Basically, two interacting factors are responsible for the steepness of the canyon wallsfirst, the extreme resistance of the rocks to erosion, especially the granitic rocks (fig. 5), and second, the high efficiency of the river in eroding its bed as opposed to the low efficiency of subsidiary agents of erosion in widening the walls. But why haven't comparable rivers cut comparable canyons through similar rocks in other parts of Colorado? Nearly identical rocks are widespread in Colorado, and many rivers have cut deep canyons through them. Just 50 miles to the east, for example, the Taylor River has cut a great slash through similar if not identical rocks in its descent from the Sawatch Range. The Colorado cuts similar rocks in Glenwood Canyon, and so does the South Platte in the Front Range. Many other examples could be cited. But none of these valleys has both the depth and verticality of the Black Canyon. The Royal Gorge of the Arkansas is perhaps most comparable, but it is far overshadowed by the Black Canyon. Why then is the Black Canyon unique? Rapid down-cutting alone is not the answer. Downcutting must be combined with resistance on the part of the valley walls to forces tending to flare them out. While the Gunnison has cut its Black Canyon the adjacent Uncompahgre has eroded a valley equally deep but 20 to 40 times as wide. The nonresistant sides of the Uncompahgre Valley have enlarged 20 times as fast laterally as vertically. In most valleys, gullying and rill erosion by tributary streams keep pace with downcutting by the master stream. Such tributaries respond effectively to changes in regimen of the master stream. If the master stream lowers its bed, so do the tributaries because their gradients are steepened and their energy is increased. Conversely, if the master stream aggrades, the tributaries do the same as their gradients are flattened and their energy is reduced. Major tributaries of the Gunnison such as Lake Fork, Curecanti Creek, Blue Creek, Smith Fork, and Cimarron Creek are fairly well in accord with this rule. All of them are sizable perennial streams having large catchment basins and reliable discharges.

→ Data records
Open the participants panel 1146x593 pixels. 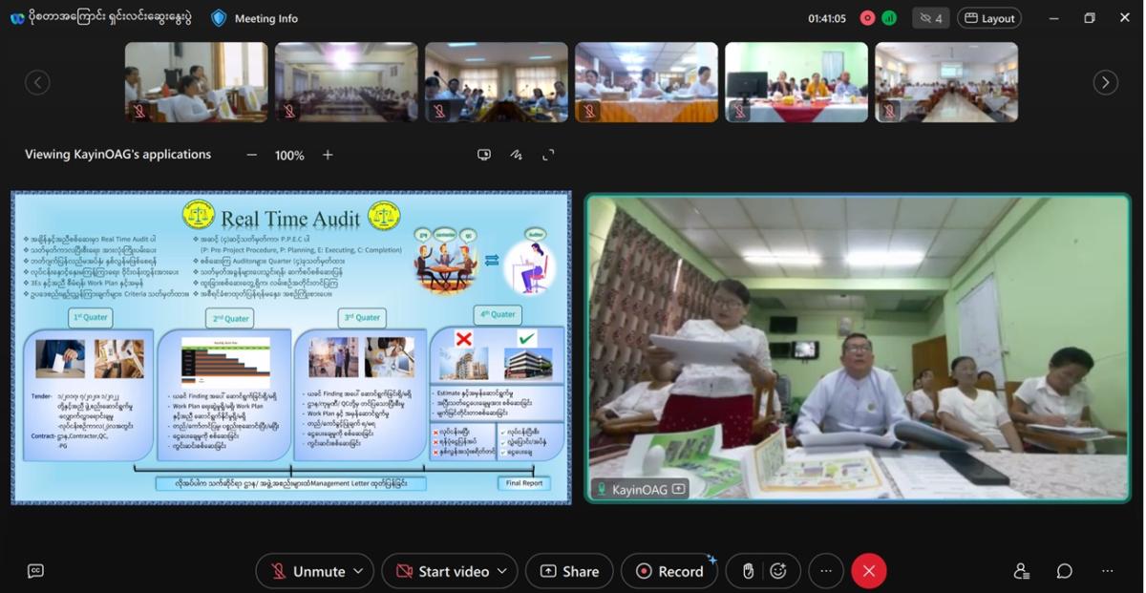pos(1021,571)
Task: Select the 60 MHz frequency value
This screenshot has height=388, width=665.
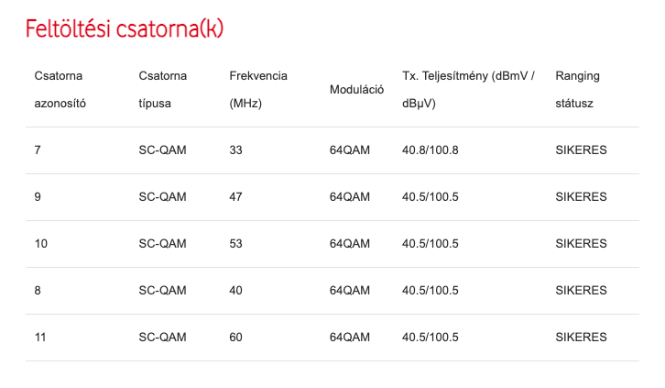Action: click(x=235, y=337)
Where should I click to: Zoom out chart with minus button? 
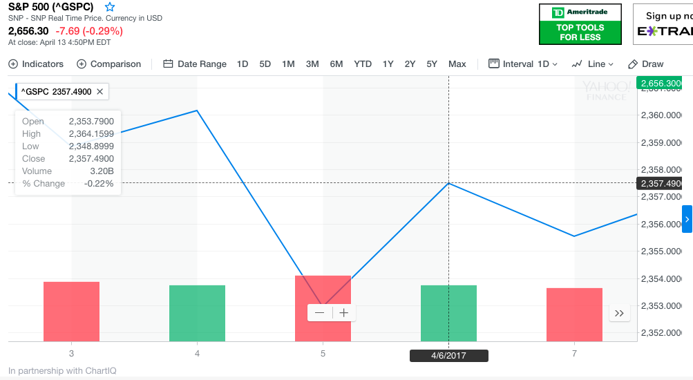(x=320, y=313)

→ Your tasks
1 > In the Black Canyon passage, how much wider is the Uncompahgre's valley than the Black Canyon, though equally deep?
2 > Please rewrite the entries from the line with "Task: Select the 60 MHz frequency value" through the end of the entries, swapping "chart" for "graph" and leaving everything else unchanged. Leave the pictures out.

→ Solution list
1 > It is 20 to 40 times as wide.

2 >
Task: Select the 60 MHz frequency value
This screenshot has height=388, width=665.
Action: click(x=235, y=337)
Where should I click to: Zoom out graph with minus button? 
(x=320, y=313)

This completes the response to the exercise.